Slayer - Reign in Blood
Review: At some point in the career of every metal band, the temptation to create an epic album emerges, and Slayer fulfill one vision of it with this short and intense blast which defined the songwriting style for the coming generation of death metal. Framed between two epic songs with melodic underpinnings, the bulk of this album are ripping speed anthems which make use of the tremolo strum to create phrasal riffs, eschewing the muted strum rhythm-riding riffs popularized by speed metal at the time.
Instead of gaining power from rhythmic expectation, this album gains strength from riding its texture in a continuous blur where change comes from the phrases themselves, making each like a sigil a leitmotif in its own right which appears as the song narrates a change in thought from the perspective of the listener as a participant in events unconcerned with that listener's survival. As a result, this album has the feel of a travelogue through hell, in which successive horrors and denunciations of false innate value cartwheel past in a deepening mood of horror, aggression and reverence.
With the liberation of song structure that comes from entirely riff-based music, Slayer approach Ornette Coleman's free jazz ideal that "the pattern for a tune, for instance, will be forgotten and the tune itself will be the pattern" but do so not through randomness but intensely structured, ritualistically planned songs that encode themselves in noise but distill down to a clarity of change in experience expressed like poetry as an ironic reversal evolving into a higher context which places their initial state in a new and restorative light. Songs are journeys from the most elemental of riffs through a sequence of motives commenting on those riffs, through the changing phrase shape changing the context which gives them meaning, and in doing so altering the meaning of the song.

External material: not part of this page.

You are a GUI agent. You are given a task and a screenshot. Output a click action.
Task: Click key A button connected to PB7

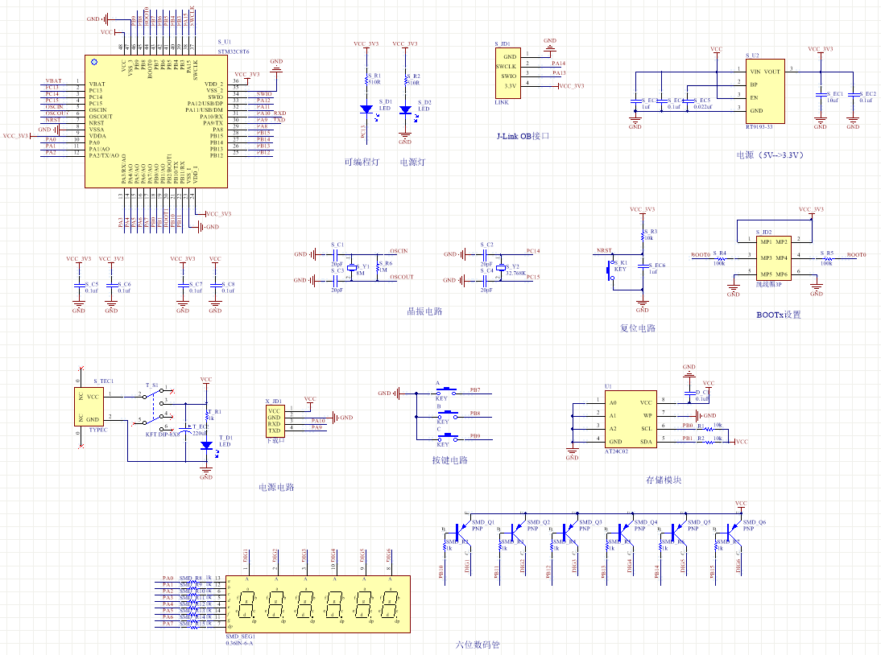[445, 392]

As with earlier Slayer work, the frenetic lead guitars that sound like bats unleashed over a twilight horizon are there, and vocalist Tom Araya hounds us with his most terrifying scream, all to the expert cadences of drummer Dave Lombardo, but these elements are intensified by their careful placement in these thoughtful but effortless songs. Emblematic of the album in both music and nihilism is the first track, "Angel of Death," which without judgment reveals the horror in history -- and revels in how intense the possibilities it suggests are, completely reversing conventional morality as easily as this band have reversed heavy metal and pointed it like an arrow toward the heavens.